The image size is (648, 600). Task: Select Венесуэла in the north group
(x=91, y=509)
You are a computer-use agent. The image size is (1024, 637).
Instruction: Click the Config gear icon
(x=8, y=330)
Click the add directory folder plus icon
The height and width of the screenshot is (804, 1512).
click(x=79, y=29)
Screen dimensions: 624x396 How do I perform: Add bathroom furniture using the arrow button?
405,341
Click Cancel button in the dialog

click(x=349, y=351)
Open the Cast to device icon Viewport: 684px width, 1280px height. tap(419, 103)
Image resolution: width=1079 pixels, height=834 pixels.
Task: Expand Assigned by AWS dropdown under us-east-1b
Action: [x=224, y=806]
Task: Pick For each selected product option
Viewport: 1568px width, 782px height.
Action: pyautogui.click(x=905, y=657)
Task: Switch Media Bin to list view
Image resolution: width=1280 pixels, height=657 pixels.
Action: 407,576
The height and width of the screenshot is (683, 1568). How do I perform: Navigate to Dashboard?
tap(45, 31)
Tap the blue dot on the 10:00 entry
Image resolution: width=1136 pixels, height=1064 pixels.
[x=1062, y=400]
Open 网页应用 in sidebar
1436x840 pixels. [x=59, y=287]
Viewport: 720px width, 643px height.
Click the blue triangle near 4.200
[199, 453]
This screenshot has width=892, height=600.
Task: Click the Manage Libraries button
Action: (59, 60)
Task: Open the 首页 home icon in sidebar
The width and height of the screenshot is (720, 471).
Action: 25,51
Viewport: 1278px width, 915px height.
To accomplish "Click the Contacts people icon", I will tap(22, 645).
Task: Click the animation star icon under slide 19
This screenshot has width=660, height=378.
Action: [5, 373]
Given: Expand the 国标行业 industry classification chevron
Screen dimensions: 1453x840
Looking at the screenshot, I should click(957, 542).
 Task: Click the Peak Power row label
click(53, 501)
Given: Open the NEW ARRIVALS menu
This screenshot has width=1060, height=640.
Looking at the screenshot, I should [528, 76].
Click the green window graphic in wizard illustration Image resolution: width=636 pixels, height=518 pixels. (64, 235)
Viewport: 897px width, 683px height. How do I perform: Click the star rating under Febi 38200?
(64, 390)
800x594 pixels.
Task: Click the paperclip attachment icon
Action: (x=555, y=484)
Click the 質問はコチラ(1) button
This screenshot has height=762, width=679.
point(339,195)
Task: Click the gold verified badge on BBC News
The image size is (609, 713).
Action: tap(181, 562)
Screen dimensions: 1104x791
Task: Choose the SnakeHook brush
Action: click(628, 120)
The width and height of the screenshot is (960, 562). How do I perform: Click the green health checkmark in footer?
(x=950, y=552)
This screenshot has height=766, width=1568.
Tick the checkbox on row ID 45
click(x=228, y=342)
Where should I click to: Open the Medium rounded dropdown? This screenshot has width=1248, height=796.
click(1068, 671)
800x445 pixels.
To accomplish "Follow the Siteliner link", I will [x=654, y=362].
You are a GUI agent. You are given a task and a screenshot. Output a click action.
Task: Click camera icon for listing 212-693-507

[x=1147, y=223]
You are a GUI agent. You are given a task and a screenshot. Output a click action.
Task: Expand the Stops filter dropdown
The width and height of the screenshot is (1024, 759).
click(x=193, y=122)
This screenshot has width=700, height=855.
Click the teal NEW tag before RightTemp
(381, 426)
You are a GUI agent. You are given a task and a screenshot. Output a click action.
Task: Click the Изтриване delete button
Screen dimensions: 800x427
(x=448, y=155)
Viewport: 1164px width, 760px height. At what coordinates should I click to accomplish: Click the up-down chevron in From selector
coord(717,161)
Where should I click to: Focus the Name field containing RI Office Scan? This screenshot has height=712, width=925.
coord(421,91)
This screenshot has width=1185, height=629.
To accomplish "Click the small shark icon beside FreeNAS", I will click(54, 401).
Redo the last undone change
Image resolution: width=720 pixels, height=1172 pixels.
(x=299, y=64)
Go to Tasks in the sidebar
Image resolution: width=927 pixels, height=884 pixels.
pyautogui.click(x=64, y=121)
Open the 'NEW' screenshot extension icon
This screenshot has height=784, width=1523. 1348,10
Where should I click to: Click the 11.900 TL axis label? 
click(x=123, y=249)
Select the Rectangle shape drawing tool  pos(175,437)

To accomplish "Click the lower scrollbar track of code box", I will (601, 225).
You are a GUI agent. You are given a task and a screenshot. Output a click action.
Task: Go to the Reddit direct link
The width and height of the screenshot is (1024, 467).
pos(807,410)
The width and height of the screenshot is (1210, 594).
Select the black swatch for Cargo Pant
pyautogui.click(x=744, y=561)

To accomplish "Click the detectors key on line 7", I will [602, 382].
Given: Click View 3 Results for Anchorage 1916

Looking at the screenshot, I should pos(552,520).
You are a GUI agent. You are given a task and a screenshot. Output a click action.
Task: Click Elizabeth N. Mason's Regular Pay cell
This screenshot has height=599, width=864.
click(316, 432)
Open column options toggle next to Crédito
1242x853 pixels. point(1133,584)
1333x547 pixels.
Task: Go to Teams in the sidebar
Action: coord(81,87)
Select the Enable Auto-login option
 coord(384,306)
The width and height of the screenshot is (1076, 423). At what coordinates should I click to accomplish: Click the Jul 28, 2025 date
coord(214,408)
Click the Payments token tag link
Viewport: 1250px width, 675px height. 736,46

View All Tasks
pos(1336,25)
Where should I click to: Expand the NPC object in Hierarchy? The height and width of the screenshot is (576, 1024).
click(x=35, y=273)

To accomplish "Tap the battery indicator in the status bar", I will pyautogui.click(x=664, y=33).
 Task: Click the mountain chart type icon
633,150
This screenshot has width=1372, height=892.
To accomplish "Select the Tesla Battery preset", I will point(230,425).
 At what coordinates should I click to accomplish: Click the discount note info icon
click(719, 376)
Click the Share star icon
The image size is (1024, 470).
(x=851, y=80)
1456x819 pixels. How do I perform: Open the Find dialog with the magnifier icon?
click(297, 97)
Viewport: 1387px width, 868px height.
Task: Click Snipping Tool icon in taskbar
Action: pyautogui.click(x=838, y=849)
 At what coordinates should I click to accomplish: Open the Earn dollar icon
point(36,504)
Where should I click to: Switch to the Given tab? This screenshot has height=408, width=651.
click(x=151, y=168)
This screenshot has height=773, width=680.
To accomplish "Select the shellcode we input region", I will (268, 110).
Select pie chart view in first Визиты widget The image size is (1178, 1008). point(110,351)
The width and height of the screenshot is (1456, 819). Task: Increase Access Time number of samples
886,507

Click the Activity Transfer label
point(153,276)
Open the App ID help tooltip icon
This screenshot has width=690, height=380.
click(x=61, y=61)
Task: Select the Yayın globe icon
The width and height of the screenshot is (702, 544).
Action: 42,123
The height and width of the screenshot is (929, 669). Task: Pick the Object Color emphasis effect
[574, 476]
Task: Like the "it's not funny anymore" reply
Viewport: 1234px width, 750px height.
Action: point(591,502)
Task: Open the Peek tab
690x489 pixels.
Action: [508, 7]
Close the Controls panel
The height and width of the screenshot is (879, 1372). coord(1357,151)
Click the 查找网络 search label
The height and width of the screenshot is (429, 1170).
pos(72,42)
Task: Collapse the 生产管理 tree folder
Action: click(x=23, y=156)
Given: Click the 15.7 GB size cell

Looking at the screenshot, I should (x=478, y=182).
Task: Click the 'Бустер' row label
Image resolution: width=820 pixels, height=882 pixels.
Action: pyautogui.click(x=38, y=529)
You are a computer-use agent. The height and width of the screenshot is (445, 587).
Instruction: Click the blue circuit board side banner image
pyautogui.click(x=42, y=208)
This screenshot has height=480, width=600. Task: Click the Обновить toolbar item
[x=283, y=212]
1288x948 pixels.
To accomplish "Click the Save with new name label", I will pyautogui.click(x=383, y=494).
:::::
Could you rewrite the rows between the line holding "Task: Click the 'Бустер' row label" and the end of the rows, inclusive, requests and all, scaling every coordinate in the answers by 1.4 and rounding to whole numbers with halves rounded up?

--- Response for this exercise ---
Task: Click the 'Бустер' row label
Image resolution: width=820 pixels, height=882 pixels.
Action: pyautogui.click(x=53, y=741)
You are a computer-use agent. The height and width of the screenshot is (445, 587).
Instruction: Click the blue circuit board side banner image
pyautogui.click(x=59, y=291)
This screenshot has height=480, width=600. Task: Click the Обновить toolbar item
[x=396, y=297]
1288x948 pixels.
To accomplish "Click the Save with new name label", I will pyautogui.click(x=536, y=692).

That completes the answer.